## Exercise passage:

===============

Puerto Rico Finances Worsen and the Government Appears to be Runing Out of Options

Puerto Rico doesn’t’t look as if it’s on the verge of economic disaster. Tourists are still flocking to its beach resorts. Malls, anchored by department stores like Macy’s and JCPenney, are full of shoppers. At rush hour, roads are clogged with late-model luxury SUVs. But after years of borrowing to prop up the island’s stagnant economy, the Puerto Rican government faces $720 million in debt payments over the next two months and could run out of cash as early as next month.

Puerto Rican officials say meeting those obligations could make paying other current payables impossible.  The government still needs additional cash to cover payroll, pay retirement benefits, and upcoming Christmas bonuses. Governor Alejandro García Padilla has considered cutting hours for public workers to keep essential functions running. He has already shuttered some schools, delayed tax rebates, and suspended payments to some of the government’s vendors.

The U.S. government has been reluctant to get involved. However, the Obama administration offered a way out on October 21 when the U.S. Treasury Department proposed an assistance package that would sustain the island’s medical system by increasing reimbursement rates for Medicaid, the public-health program for the poor. Those programs serve approximately 46 percent of Puerto Ricans and is paid at rates 70 percent lower than in any state on the mainland.

The proposed plan would also offer some bankruptcy protections to help the government restructure more than $70 billion in debt. In return, Congress would gain more say over the island’s finances. The White House categorizes the situation as critical. So far, the U.S. Congress, which would have to approve any of these proposed changes, hasn’t’t responded.

 Congressional Republicans won’t approve assistance to Puerto Rico unless its government provides audited financial statements thereby providing a complete picture of the island’s finances. Puerto Rico, a self- governing U.S. territory, missed a self-imposed Oct. 31 deadline for submitting statements from fiscal year 2014 and hasn’t’t yet prepared documents for its 2015 fiscal year, which ended on June 30.

Democrats say hedge funds, which hold as much as a third of Puerto Rico’s debt, have discouraged action that would make it harder for them to get paid.  Investors and hedge funds holding bonds from the Puerto Rico Electric Power Authority, or Prepa, agreed on Nov. 5 to a restructuring plan that would require them to take losses of up to 15 percent.

===============

## Input data:

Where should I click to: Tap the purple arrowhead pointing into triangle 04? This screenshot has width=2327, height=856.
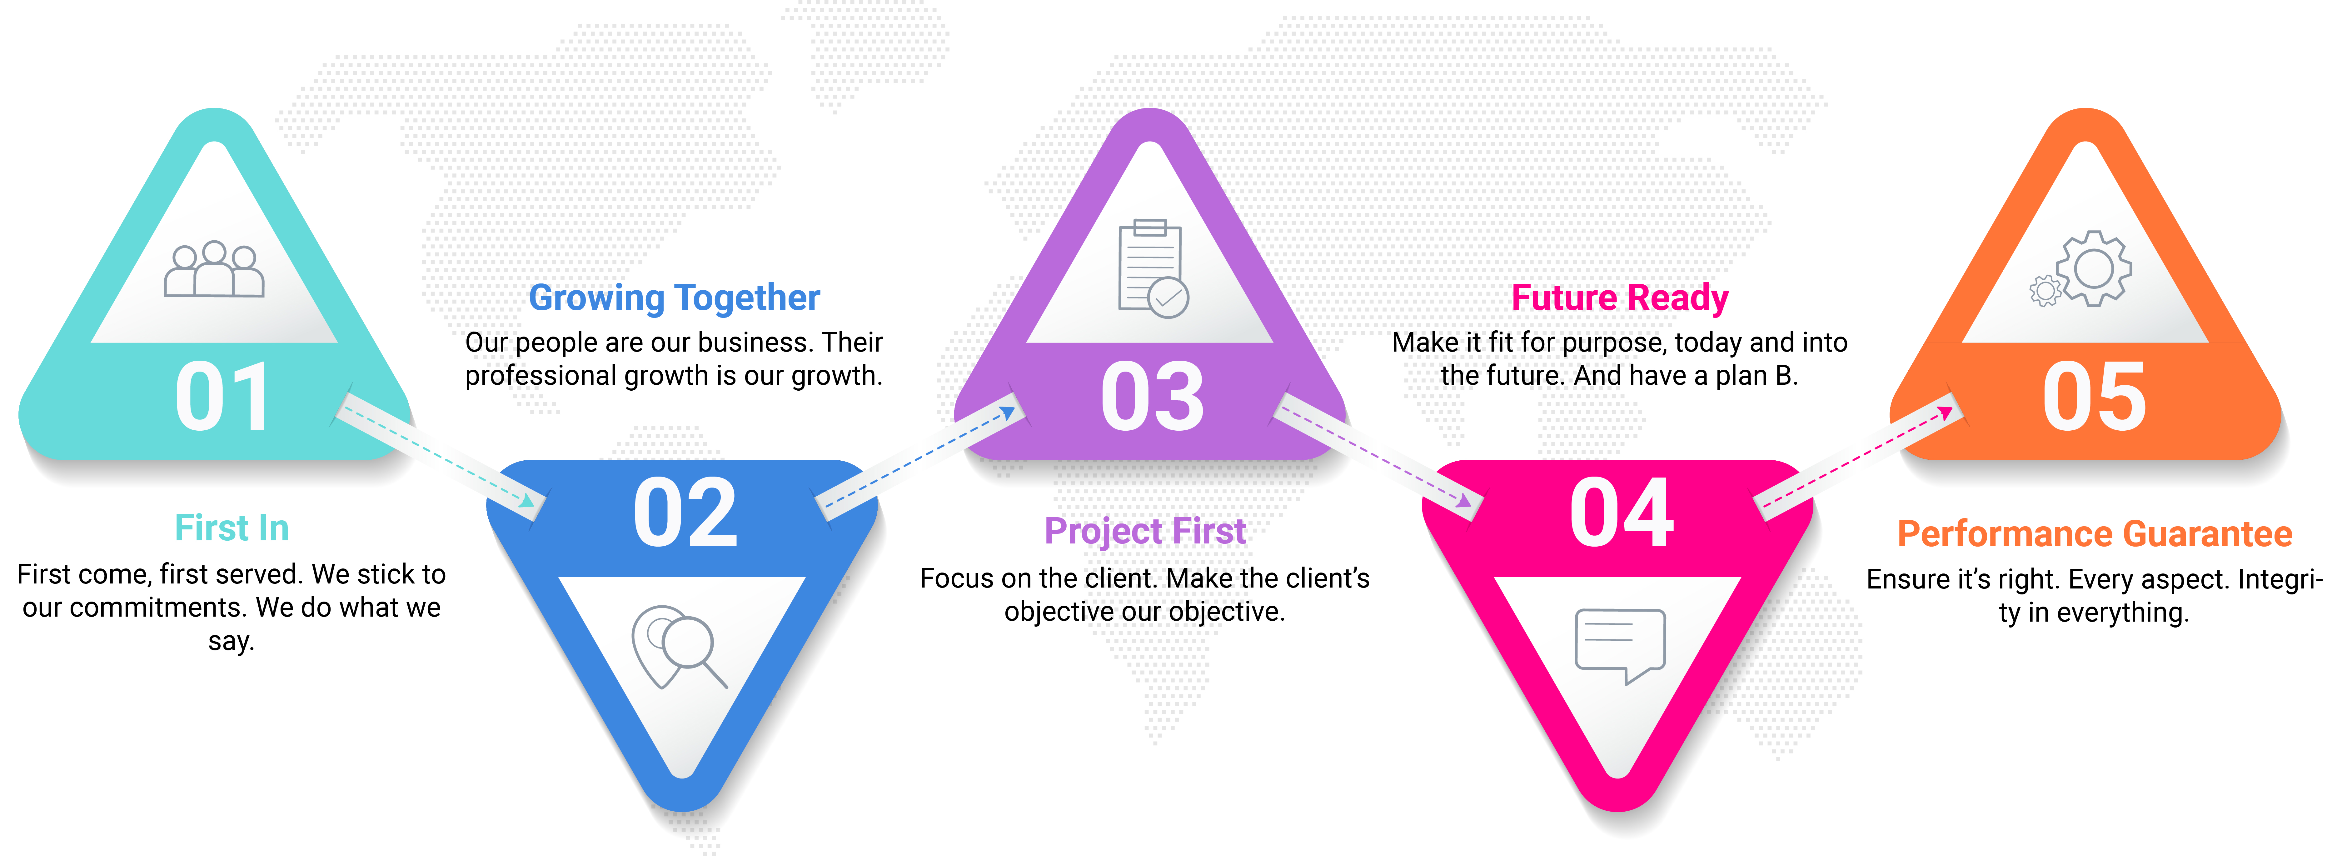point(1462,499)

===============

## Directions for this task:
In the Puerto Rico passage, what percentage of Puerto Ricans do the Medicaid programs serve?

## Answer below:
Approximately 46 percent.